17 provinces et de nombreuses communes demandent à être indemnisées par TEPCo

Selon le Maïnichi, qui a enquêté auprès des 47 provinces du Japon et de nombreuses agglomérations, 17 provinces et 7 grandes villes ont déposé des demandes de compensation auprès de TEPCo. Il y a toutes les provinces du Tôhoku et du Kantô, ainsi que Mié et Shimané plus à l’Ouest.
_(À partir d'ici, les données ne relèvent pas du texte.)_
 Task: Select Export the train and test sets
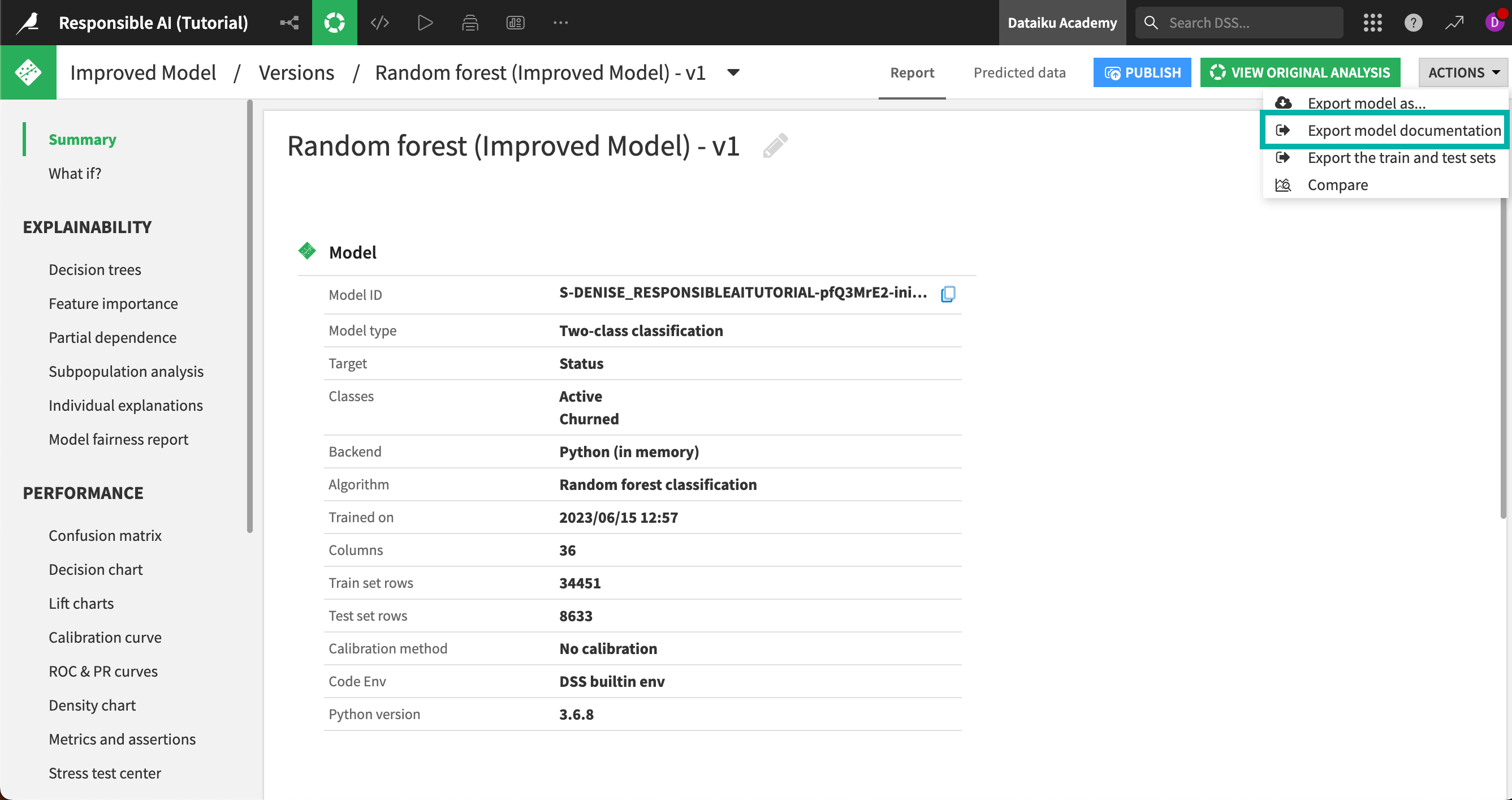click(1401, 157)
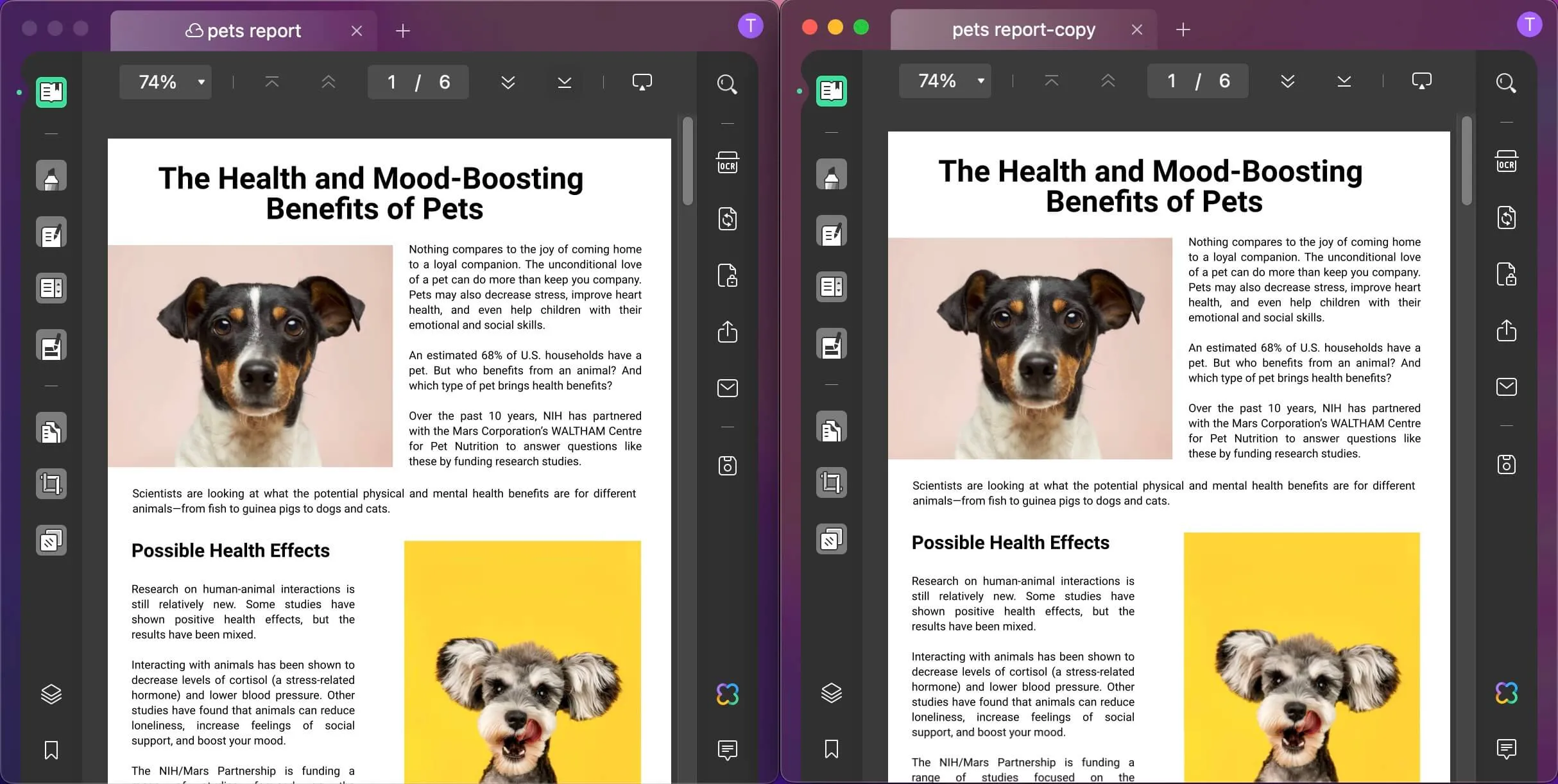Switch to the pets report-copy tab
The height and width of the screenshot is (784, 1558).
(1023, 30)
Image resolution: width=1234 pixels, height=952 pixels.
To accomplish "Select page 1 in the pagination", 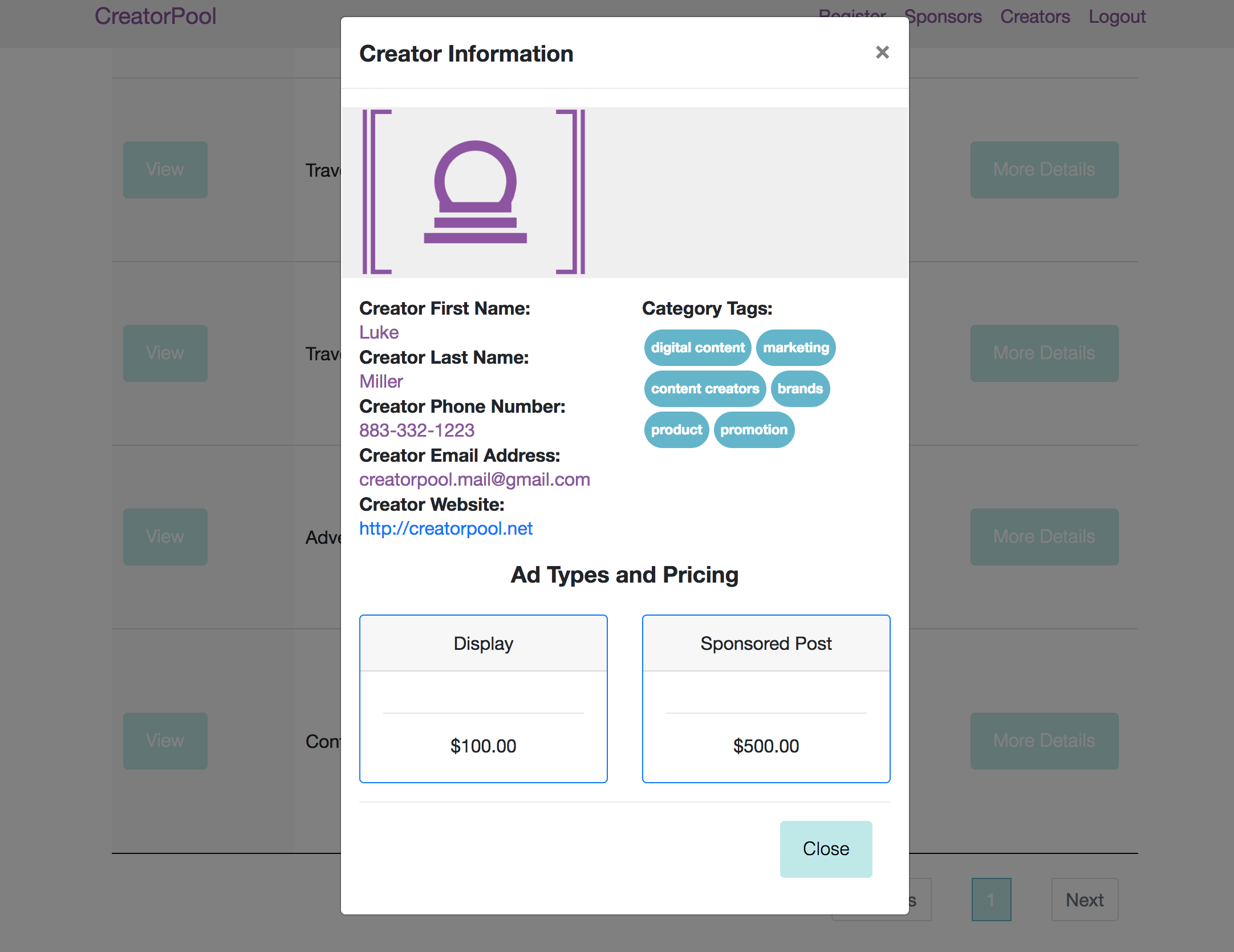I will [991, 900].
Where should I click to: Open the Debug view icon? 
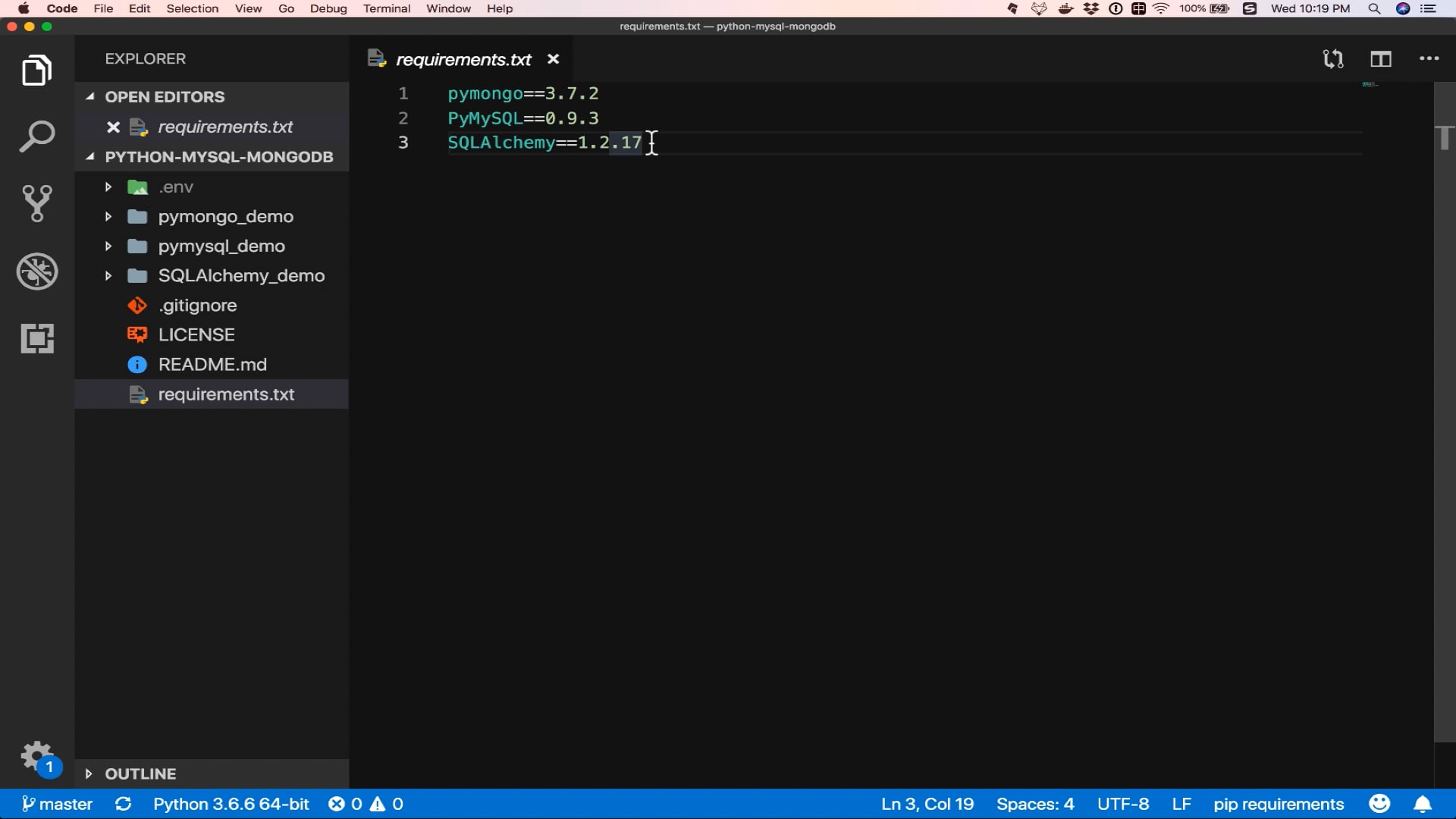click(x=36, y=271)
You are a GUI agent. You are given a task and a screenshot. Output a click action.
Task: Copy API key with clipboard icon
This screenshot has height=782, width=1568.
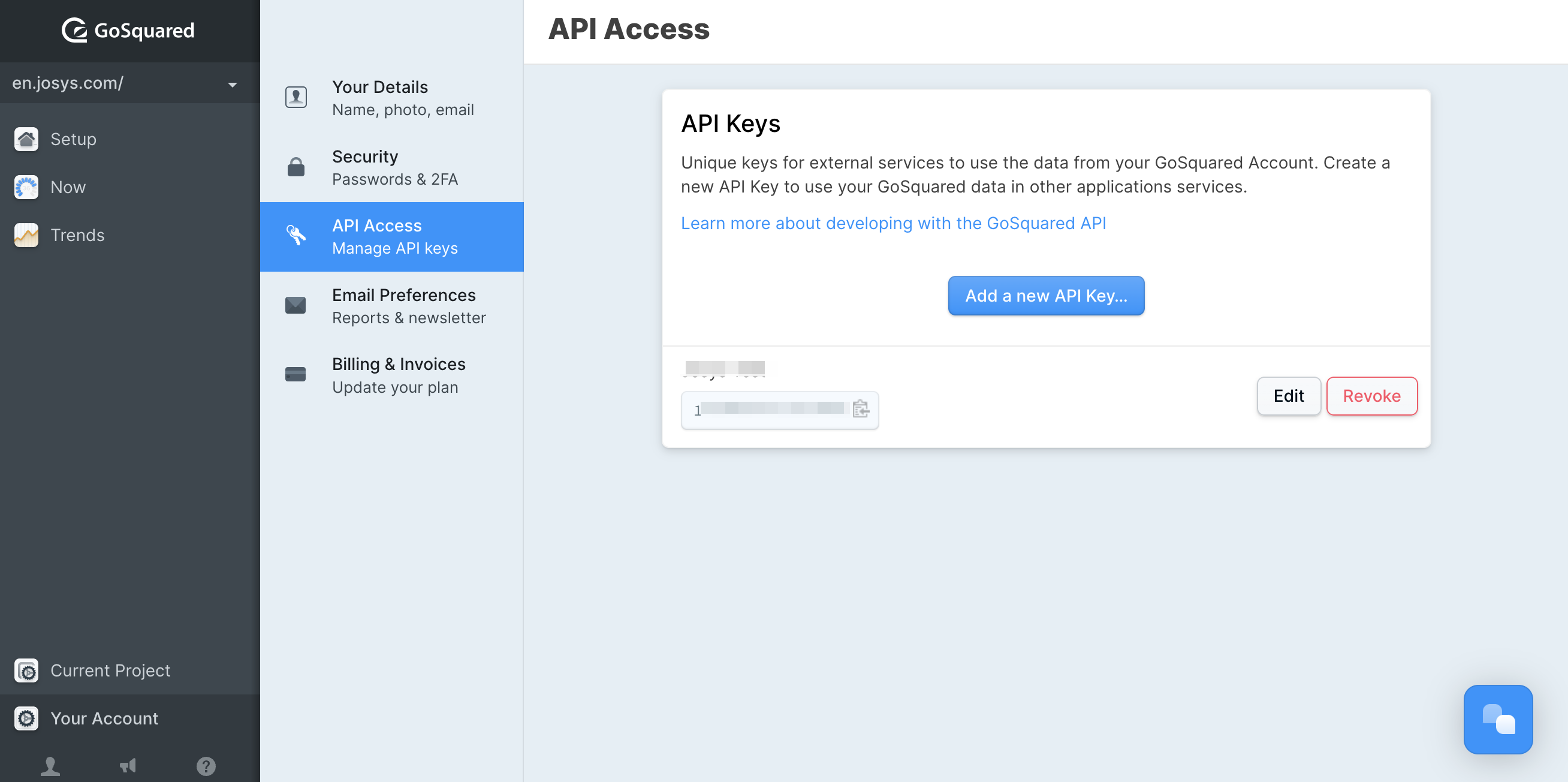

La compagnie n’a accepté d’indemniser qu’une partie des demandes, pour un total de 36,29 milliards de yens (267 millions d’euros) sur 56,36 milliards (414 millions d’euros) demandés. Sont indemnisés, par exemple, la baisse des revenus des compagnies en charge du traitement de l’eau, le contrôle des aliments dans les cantines scolaires et des produits agricoles, la prise en charge des déchets radioactifs… Dans certains cas, TEPCo a limité dans le temps, la prise en charge des mesures post-accidentelles.

D’autres demandes ont été rejetées, comme la baisse des revenus des taxes locales liée au départ des évacués « volontaires », les campagnes contre les « rumeurs néfastes » à Akita ou l’aide apportée par la province de Gunma aux victimes de la catastrophe…

Cinq provinces (Aomori, Akita, Yamagata, Miyagi et Chiba) ont donc saisi la commission de conciliation pour être remboursées d’une partie des sommes engagées. Celle de Gunma et la ville de Sendaï (Miyagi) devraient suivre. Celle d’Iwaté est déjà parvenue à un accord avec TEPCo, qui compensera à hauteur de 250 000 millions de yens (1,8 million d’euros).

Dans les trois provinces les plus touchées (Fukushima, Miyagi et Iwaté), la plupart des communes ont déposé des demandes d’indemnisation pour un total de 62,88 milliards de yens (462 millions d’euros) et TEPCo n’a accepté de payer que 8,65 milliards de yens (64 millions d’euros).

Si l’on ajoute ce qui a été demandé par les provinces et les communes, le Maïnichi arrive à un total supérieur à 120 milliards de yens.